A number of my posts this year have been about construction projects that have sprung up around the Orlando area. If you were to look at just the construction projects you'd think that the economy had turned a corner in Orlando. And you'd be wrong.

The economy is a lot more complex than a simple boom-and-bust cycle might indicate. While it's true that new projects are going up in transportation, retail and apartment residential, major retail stores are still closing, and many large retail stores that have been shutting down since the early 2000s are still closed. Economic recovery in Orlando is spotty at best.

Closed Super Target Exterior

This used to be a Super Target at Dorscher and West Colonial, a few blocks west of N. Hiawassee and West Colonial. I'd shopped at this particular store last Christmas, and I headed over there today to look for plastic containers for a home project. When I got there my wife and I were both shocked to see the store as you see it now. I stopped, walked around to grab a few shots, and then went inside to look around.

Closed Super Target Exterior

Not much was left inside except for the fixtures, and damn little of those. Just about everything that could be taken out had been taken out, all the way out to the walls. While I was there I ran into a guy who was supervising the final removal of unsold fixtures and hardware. He told me that the store had been closed around the first of February because Target had built a new Super Target west in Winter Garden, and they'd converted the older Target store at Maguire and East Colonial across from Fashion Square Mall into a second Super Target. The guy made the observation that with those two stores nobody wanted to drive to that original Super Target, and the area couldn't support it, so they closed it. Merchandise and a portion of the store staff went to work at the other two stores.

Closed Super Target Interior

What is sad about this store is that at one time is was the sales leader in the area. It was also one of the first Super Targets to go in, right next door to the original Target.

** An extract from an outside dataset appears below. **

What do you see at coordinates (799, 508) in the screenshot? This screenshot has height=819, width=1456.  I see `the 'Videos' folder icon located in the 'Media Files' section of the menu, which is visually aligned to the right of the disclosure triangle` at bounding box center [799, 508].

When it converted from Target to Super Target, the Burlington Coat Factory moved into the left half of the Target original store and a furniture store into the right half. The old store was that large.

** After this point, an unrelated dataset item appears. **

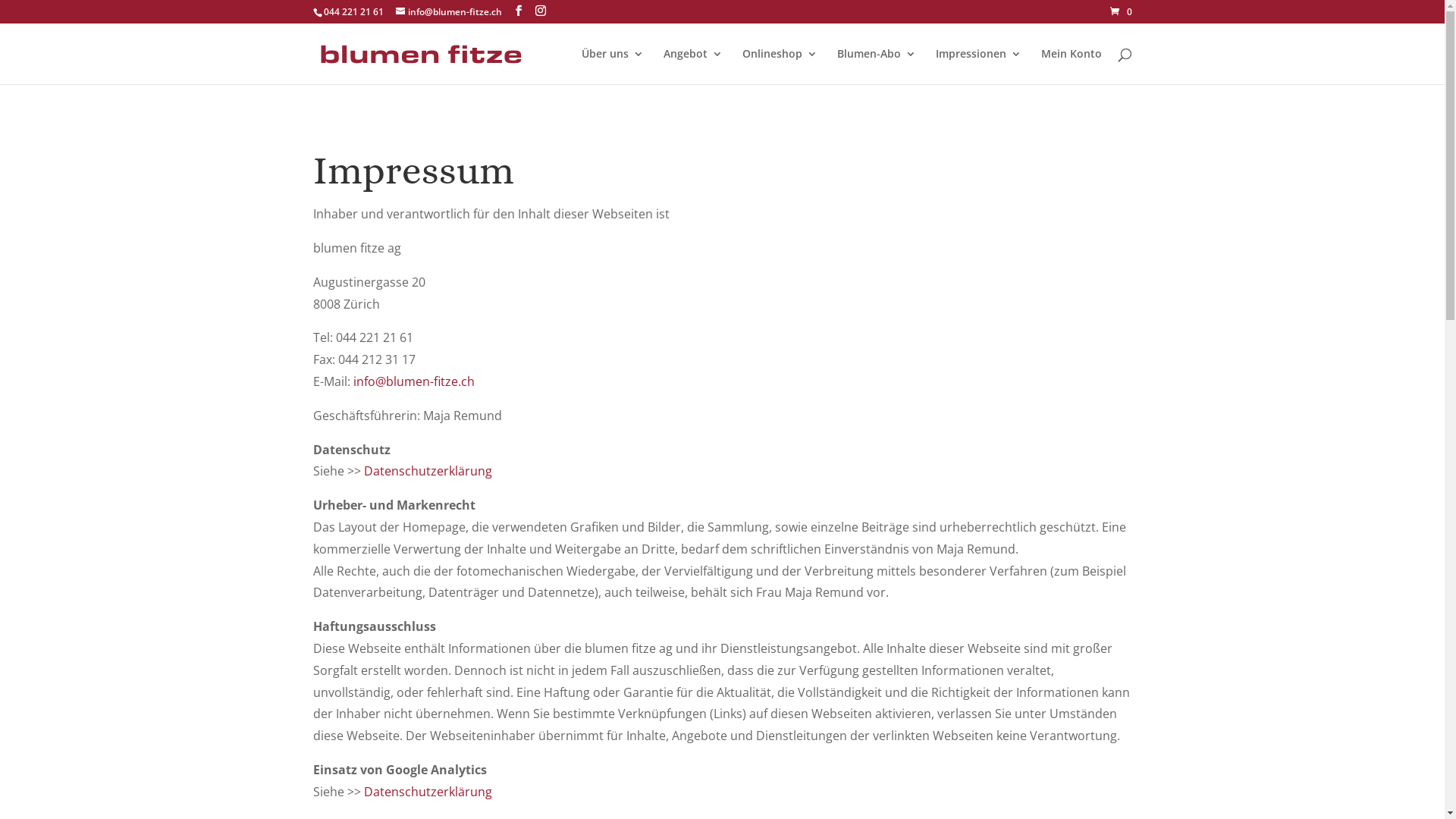  Describe the element at coordinates (691, 65) in the screenshot. I see `'Angebot'` at that location.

Earlier Target, now Burlington Coat Factory
Former Service Merchandise, Long Since Closed

But the Super Target isn't the only store in that area that will now stand empty. At the far end of the original Target's shopping center are an old Service Merchandise that was closed in the very early 2000s and what started as a super-sized Goodings Grocery store right next to it. The Service Merchandise has never reopened as anything else, while the Gooding's reopened for a few years as an independent food market. It was closed again around 2005, and it's been shuttered ever since.

Former Gooding's Grocer, :Long Since Closed

Combine this will the still-shuttered Circuit City further west, and all the shuttered stores further west in West Oaks Mall (Broders, Chevy's, Toys 'R' Us, and in the future Best Buy) as well as many smaller stores, and you see a continuing economic blight around the section of town all up and down Colonial.

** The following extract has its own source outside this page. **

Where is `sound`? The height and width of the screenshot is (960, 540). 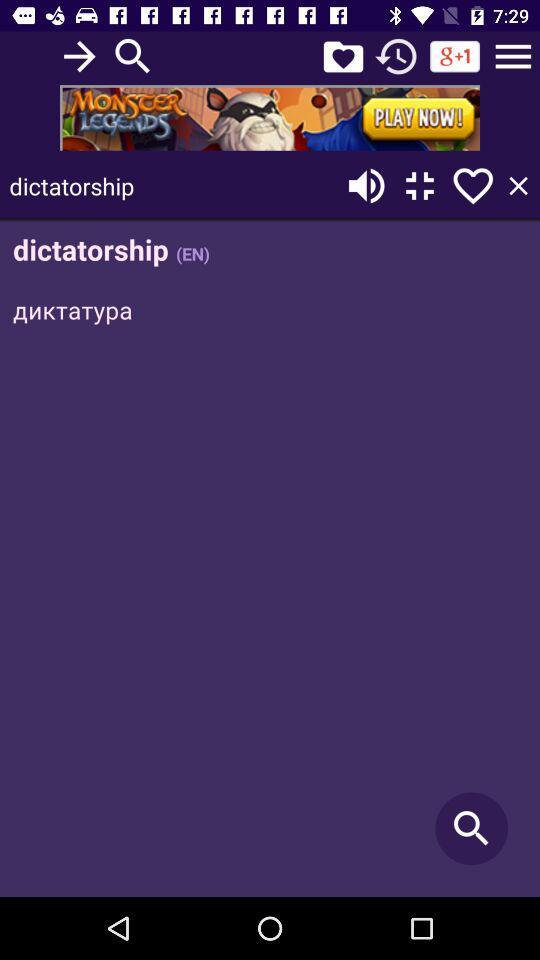
sound is located at coordinates (365, 185).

Orlando Gas Prices 7 April 2012

And then, of course, my obligatory weekend gas fillup at the Hess station close to home. Gas prices have been hovering between $3.80 and $3.98/gallon for regular. As soon as Labor Day hits those prices will march well past $4.00. I've read we could see $5.00/gallon gas this year. Will we? I have no idea, but it wouldn't surprise me. My wife and I need to get our next high MPG vehicle as soon as possible to minimize the impact.

Technical

Olympus E-P2 with Panasonic 14mm. Post processing done in Lightroom 4.